Ora, questa clausola è saltata per volontà del Governo attuale e della maggioranza che lo sostiene che, però, nel frattempo è cambiata. Infatti, hanno votato a favore dell’abolizione della clausola di salvaguardia il Movimento 5 Stelle, il PD e Italia Viva. Ma anche la Lega ha votato in Parlamento per l’abolizione della clausola . Ora tutti nascondono la mano, ma hanno consapevolmente votato per banali ragioni elettorali. O questi politici vivono in un mondo di panna montata, da talk show permanente e pensano davvero che questi gesti non abbiano conseguenze come le chiacchiere che si scambiano in televisione?
Come dimenticare, ad esempio, le bordate di Michele Emiliano contro l’industria in generale e contro ILVA/ArcelorMittal in particolare? Come dimenticare quelle del suo sodale Francesco Boccia (oggi Ministro di questo Governo) che si accodava e che non più tardi di pochi giorni fa a proposito dell’investitore ArcelorMittal dichiarava con orgoglio “tornino da dove sono venuti”? Non meno irresponsabile, il loro, dell’atteggiamento costante del Movimento 5 Stelle, sia all’opposizione, prima, che al Governo, poi.
Il pregiudizio antindustriale, in sostanza un pregiudizio antisviluppo, è ben radicato in modo trasversale nella nostra classe politica che alla fin fine è statalista, assistenzialista e per nulla liberista. Non sembra possedere nemmeno più una cultura giuridica: “pacta sunt servanda” è un motto desueto.
Ma se vengono massacrati i campioni nazionali dell’economia, se si spaventano e si irridono gli investitori internazionali (quelli veri, che portano soldi, know how e progetti), che futuro sta realizzando la nostra classe politica per questo Paese?

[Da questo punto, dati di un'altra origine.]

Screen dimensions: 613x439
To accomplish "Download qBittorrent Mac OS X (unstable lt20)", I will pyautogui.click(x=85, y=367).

Un futuro da Paese colonizzato, depauperato, depresso. La depressione porta a gesti insani, come a negare la democrazia in un mondo che invece la pretende, a invocare soluzioni sovraniste in un mondo globalizzato e a idealizzare la decrescita in comunità chiuse in un mondo sempre più aperto, mobile e affamato di sviluppo.